Buruh pabrik tekstil PT Industri Sandang Nusantara (ISN) Kabupaten Tegal, Jawa Tengah, menggelar aksi demo menolak kebijakan PHK. Pihak perusahaan dituntut melunasi kekurangan upah buruh. (FT: Riyanto Jayeng)
PanturaNews (Slawi) - Sedikitnya 300 buruh pabrik tekstil PT Industri Sandang Nusantara (ISN) Kabupaten Tegal, Jawa Tengah, menggelar aksi menolak kebijakan Pemutusan Hubungan Kerja (PHK), Rabu 28 Juli 2010 pukul 09.30 WIB.
Ketua Serikat Pekerja BUMN PT ISN, Wasirun, dalam orasinya mengatakan sebelum pihak perusahaan melunasi kekurangan upah buruh terhitung sejak 2009 dan upah bulan Juli 2010, para buruh menolak keras kebijakan PHK.
“Banyak sekali jumlah kekurangan upah karyawan yang belum terbayarkan oleh perusahaan, semuanya mencapai miliaran rupiah. Bayangkan, untuk dana pensiun yang belum terbayarkan mencapai Rp 1,3 Miliar, dan untuk kekaurangan upah yang belum dibayar mencapai Rp 1,7 Miliar. Jangan bicara PHK sebelum perusahaan melaksanakan kewajibannya untuk memenuhi hak buruh. Upah kerja saja masih belum dibayar dengan benar, kok malah tiba-tiba mau melakukan PHK,” kata Wasirun.
Lebih jauh Wasirun mengatakan, sesuai surat Dinas Sosial Tenaga Kerja dan Transmigrasi Kabupaten Tegal tertanggal 12 Juli 2010 dijelaskan, pada dasarnya proses mediasi atas penyelesaian perselisihan hubungan industrial di pabriteks PT ISN tidak tercapai kesepakatan. Atas dasar hal tersebut, maka sesuai dengan pasal 13 ayat (2) UU Nomor 2 Tahun 2004, selaku mediator mengeluarkan anjuran.
“Dalam materi anjuran yang berjumlah 6 item itu salah satunya disebutkan, agar perusahaan membayar kekurangan upah dari tahun 2009 dan 2010. Agar perusahaan membayar uang pesangon bagi pekerja yang telah dinyatakan berhak atas uang pensiun. Dan perusahaan diwajibkan membayar denda atas keterlambatan pembayaran upah sesuai Peraturan Pemerintah Nomor 8 Tahun 1981 tentang perlindungan upah.
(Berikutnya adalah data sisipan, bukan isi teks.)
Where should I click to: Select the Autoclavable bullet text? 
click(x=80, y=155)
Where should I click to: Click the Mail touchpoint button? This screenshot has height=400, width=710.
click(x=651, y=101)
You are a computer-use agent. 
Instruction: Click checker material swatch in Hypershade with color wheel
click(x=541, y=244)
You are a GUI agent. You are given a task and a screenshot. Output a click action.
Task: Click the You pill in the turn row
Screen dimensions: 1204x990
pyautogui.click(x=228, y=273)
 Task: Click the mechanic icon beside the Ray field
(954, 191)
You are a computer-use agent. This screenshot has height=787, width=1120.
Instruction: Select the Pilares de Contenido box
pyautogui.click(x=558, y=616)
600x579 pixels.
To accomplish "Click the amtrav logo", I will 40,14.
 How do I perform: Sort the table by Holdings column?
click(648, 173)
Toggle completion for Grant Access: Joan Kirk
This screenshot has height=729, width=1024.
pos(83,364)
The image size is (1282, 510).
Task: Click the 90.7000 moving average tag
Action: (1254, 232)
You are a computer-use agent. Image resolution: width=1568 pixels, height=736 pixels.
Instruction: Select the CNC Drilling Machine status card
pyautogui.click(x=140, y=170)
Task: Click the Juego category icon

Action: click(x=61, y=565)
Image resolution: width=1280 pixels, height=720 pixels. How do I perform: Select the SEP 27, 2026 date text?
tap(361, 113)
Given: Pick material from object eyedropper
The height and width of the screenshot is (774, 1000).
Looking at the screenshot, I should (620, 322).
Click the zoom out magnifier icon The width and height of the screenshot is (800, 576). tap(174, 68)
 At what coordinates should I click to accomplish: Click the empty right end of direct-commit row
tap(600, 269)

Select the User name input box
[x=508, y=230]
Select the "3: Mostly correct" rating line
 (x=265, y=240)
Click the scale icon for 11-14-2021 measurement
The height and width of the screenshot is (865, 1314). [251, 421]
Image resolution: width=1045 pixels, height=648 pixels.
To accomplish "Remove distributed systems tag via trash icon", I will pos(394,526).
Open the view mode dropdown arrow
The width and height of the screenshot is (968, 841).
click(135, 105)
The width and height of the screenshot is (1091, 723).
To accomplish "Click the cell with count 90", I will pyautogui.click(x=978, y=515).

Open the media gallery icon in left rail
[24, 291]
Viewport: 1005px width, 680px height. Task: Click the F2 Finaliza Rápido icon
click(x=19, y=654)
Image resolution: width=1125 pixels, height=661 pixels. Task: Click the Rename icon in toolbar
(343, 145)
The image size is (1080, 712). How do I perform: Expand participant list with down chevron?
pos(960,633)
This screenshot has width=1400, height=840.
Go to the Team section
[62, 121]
Intinya, perusahaan membayar kekurangan upah dulu, baru kemudian membicarakan soal pesangon PHK,” jelas Wasirun.
Menanggapi hal itu, PJs General Manajer SDM PT ISN Pusat, Budiman mengatakan, pada prinsipnya mulai hari ini, yakni Rabu 28 Juli 2010, PT ISN sudah menyatakan skorsing bagi buruh PT ISN Kabupaten Tegal. Terkait kekurangan upah yang belum terbayarkan, uang pensiun serta pesangon PHK akan dibayarkan setelah proses penjualan aset perusahaan terlaksana.
“Kami mengakui perusahaan mengalami kolaps keuangan yang berat. Saat ini jelas kami tidak bisa memnuhi permintaan buruh dalam waktu yang singkat. Kami mengakui bahwa semua kekurangan pembayaran upah itu menjadi tanggungan perusahaan sebagai terhutang. Kami hanya minta kepada buruh untuk diberi waktu guna menyelesaiakan penjualan asset, agar semua kekurangan upah termasuk pesangon PHK dapat terealisasi dengan cermat dan cepat,” tutur Budiman.
Budiman menambahkan, pihak perusahaan di tingkat pusat sangat menyadari akan hal tersebut. Akan tetapi untuk bisa merealisasi hak-hak buruh, satu-satunya jalan terakhir adalah dengan menjual aset. Namun demikian, dirinya tidak mengetahui dengan pasti mengenai ketepatan waktu penyelesaian pembayaran kekurangan upah, sebab semua tergantung dari cepat dan lamanya proses penjualan aset perusahaan.